Despite the shroud of secrecy and the at-times surrealistic backdrop, it is the rare glimpse into the war-on-terror workings that make assignments at Guantanamo a source of professional satisfaction.
Under ground rules we must agree to if we want access to the base, journalists may not have any contact with detainees, who are removed from sight at all but one camp during media tours. Only at the compound for the most compliant prisoners can we even make eye contact.
That's why coverage of the tribunal sessions have been so important in putting a human face on the prisoners, whose names and nationalities were only disclosed in March under a court order following an Associated Press legal challenge.
Court appearances by the 10 men charged with war crimes have offered us our first meaningful independent view of detainees in the prison's 4 1/2years. Some seem to be committed holy warriors whose detention has only fueled their hatred of Americans. Others contend that they are innocent of any attack on U.S. forces, just unfortunates swept up in the post-9/11 fervor.
Meanwhile, 450 others have been held for years without charges or legal recourse. Their indefinite detention to keep them off the global terrorism battlefields feels like a Muslim version of the World War II Japanese-American internment.

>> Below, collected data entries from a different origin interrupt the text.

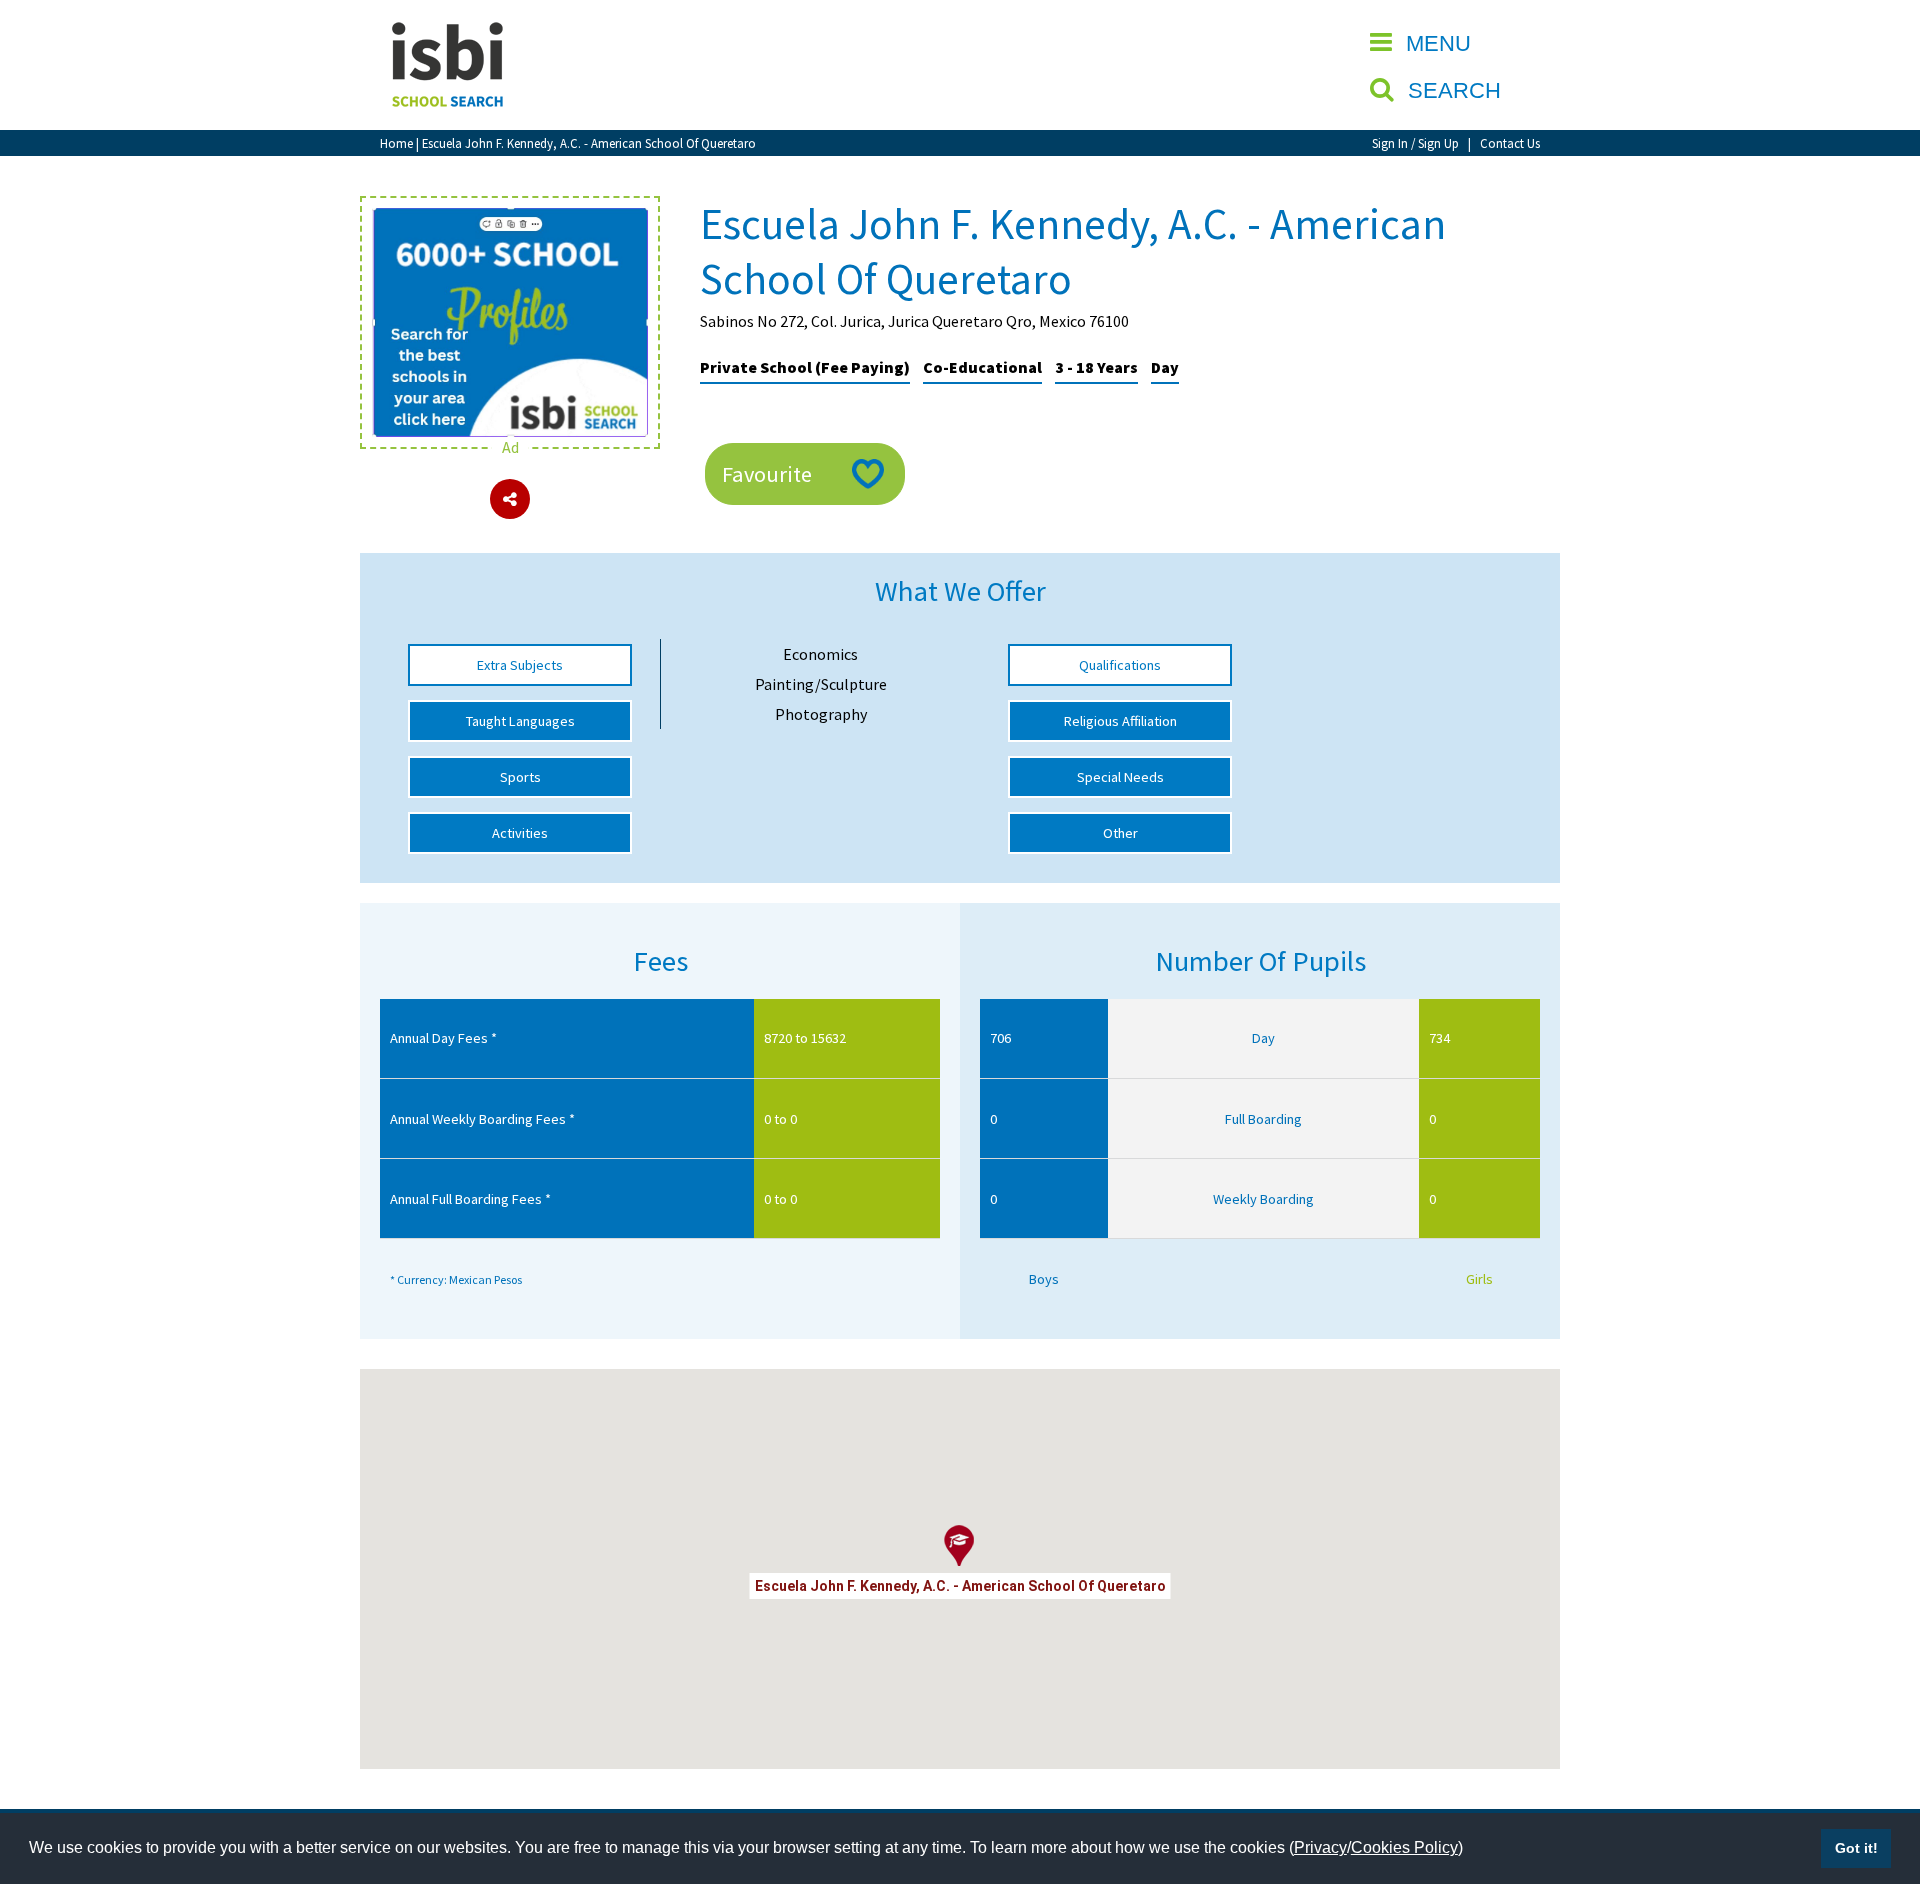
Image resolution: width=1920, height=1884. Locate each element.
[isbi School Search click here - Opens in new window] (510, 218)
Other (1120, 833)
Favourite (767, 474)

It is the opportunity to shed light into the dark corners of the antiterrorism campaign that inspires us to surmount the obstacles and obfuscations. And it is the thwarting of that mission with moves like our expulsion that make us all the more determined to question, probe and illuminate the actions of our government being waged in the country's name.
Carol J. Williams is the Caribbean bureau chief for the Los Angeles Times.